Intervention de Nadine Grelet-Certenais

Réunion du 5 mars 2019 à 14h30
Reconstruction mammaire en cas de mastectomie — Vote sur l'ensemble

Photo de Nadine Grelet-CertenaisNadine Grelet-Certenais :

En dix ans, le nombre de gynécologues médicaux a chuté de 42 % et les zones rurales ne sont pas les seules concernées. Nous en sommes à 3 gynécologues pour 100 000 femmes ! Cette pénurie, qui va s’aggraver en raison des départs à la retraite, pourrait avoir des conséquences lourdes sur le dépistage des cancers et sur la santé des femmes.
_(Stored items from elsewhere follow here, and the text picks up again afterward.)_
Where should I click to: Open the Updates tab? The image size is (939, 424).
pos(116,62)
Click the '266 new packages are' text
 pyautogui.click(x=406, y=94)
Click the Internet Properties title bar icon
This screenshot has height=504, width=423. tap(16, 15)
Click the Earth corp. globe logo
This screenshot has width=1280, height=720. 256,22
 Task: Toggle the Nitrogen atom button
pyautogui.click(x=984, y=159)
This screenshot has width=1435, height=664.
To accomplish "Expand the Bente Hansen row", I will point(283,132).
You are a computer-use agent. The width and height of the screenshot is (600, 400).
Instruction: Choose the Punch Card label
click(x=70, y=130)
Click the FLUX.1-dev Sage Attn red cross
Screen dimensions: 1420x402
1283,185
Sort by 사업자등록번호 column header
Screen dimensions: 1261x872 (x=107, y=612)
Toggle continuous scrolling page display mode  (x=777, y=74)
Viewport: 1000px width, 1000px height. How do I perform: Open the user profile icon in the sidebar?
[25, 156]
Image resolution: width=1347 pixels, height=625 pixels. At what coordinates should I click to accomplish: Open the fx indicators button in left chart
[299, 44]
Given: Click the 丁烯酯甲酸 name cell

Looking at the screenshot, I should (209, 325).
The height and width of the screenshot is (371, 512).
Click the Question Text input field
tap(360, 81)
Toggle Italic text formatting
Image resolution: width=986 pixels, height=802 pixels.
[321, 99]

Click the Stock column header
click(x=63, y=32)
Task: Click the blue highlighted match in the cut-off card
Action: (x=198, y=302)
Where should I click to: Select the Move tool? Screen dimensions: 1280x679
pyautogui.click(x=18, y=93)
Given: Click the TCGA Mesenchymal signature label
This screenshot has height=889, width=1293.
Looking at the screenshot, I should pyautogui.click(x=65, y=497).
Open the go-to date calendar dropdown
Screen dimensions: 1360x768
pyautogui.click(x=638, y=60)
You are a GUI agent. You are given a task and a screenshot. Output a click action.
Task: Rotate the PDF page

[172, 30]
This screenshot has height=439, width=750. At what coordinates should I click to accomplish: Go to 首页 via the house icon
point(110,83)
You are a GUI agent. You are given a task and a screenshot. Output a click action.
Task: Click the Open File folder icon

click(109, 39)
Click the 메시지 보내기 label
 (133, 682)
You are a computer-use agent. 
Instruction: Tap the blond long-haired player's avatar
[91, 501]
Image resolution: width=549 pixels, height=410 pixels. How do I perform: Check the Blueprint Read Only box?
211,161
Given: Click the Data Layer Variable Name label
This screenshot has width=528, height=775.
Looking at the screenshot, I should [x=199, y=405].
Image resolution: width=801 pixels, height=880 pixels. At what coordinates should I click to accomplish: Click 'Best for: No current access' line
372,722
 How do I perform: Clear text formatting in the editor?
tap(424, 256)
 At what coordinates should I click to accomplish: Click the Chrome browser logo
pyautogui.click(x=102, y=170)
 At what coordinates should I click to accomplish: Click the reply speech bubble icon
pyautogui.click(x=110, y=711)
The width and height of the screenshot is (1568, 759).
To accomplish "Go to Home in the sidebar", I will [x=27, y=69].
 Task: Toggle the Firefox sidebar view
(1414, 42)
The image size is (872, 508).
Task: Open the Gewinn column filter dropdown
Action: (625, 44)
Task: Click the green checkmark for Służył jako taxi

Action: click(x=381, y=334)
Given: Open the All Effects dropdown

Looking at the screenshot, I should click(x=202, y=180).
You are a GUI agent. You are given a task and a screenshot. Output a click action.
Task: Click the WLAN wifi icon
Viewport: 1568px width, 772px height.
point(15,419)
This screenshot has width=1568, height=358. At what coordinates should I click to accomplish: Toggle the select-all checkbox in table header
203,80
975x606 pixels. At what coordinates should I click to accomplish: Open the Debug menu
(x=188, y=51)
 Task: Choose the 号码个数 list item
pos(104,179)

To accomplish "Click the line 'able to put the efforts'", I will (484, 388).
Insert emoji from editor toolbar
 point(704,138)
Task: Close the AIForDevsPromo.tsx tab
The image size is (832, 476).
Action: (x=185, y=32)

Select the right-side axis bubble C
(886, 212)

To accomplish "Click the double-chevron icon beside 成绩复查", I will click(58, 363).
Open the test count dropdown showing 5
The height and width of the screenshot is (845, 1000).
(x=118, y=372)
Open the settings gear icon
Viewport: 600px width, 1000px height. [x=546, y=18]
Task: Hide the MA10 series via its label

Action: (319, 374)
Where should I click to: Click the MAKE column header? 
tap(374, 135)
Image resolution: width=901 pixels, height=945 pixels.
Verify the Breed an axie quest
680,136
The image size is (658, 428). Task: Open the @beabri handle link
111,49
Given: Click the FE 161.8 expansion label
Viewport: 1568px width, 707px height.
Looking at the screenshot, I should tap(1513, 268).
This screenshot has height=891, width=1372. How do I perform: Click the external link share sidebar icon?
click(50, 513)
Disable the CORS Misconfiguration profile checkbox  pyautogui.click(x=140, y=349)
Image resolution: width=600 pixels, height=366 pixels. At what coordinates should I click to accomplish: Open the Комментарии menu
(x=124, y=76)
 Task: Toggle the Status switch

Que prévoyez-vous pour répondre à cette urgence, madame la ministre ?

Concernant la reconstruction mammaire, il est essentiel d’améliorer l’information puisque 15 % des femmes interrogées par la Ligue contre le cancer estiment en avoir manqué ou ne pas avoir eu de proposition de l’équipe soignante, et que deux ou trois femmes sur dix s’engagent dans le processus de reconstruction mammaire.

Il me paraît opportun d’aborder cette question alors que le Gouvernement a annoncé l’évaluation du plan Cancer 2014-2019. L’examen de cette proposition de loi intervient par ailleurs, faut-il le rappeler, dans un contexte marqué par le scandale des prothèses mammaires, qui risque d’impacter négativement le choix des femmes.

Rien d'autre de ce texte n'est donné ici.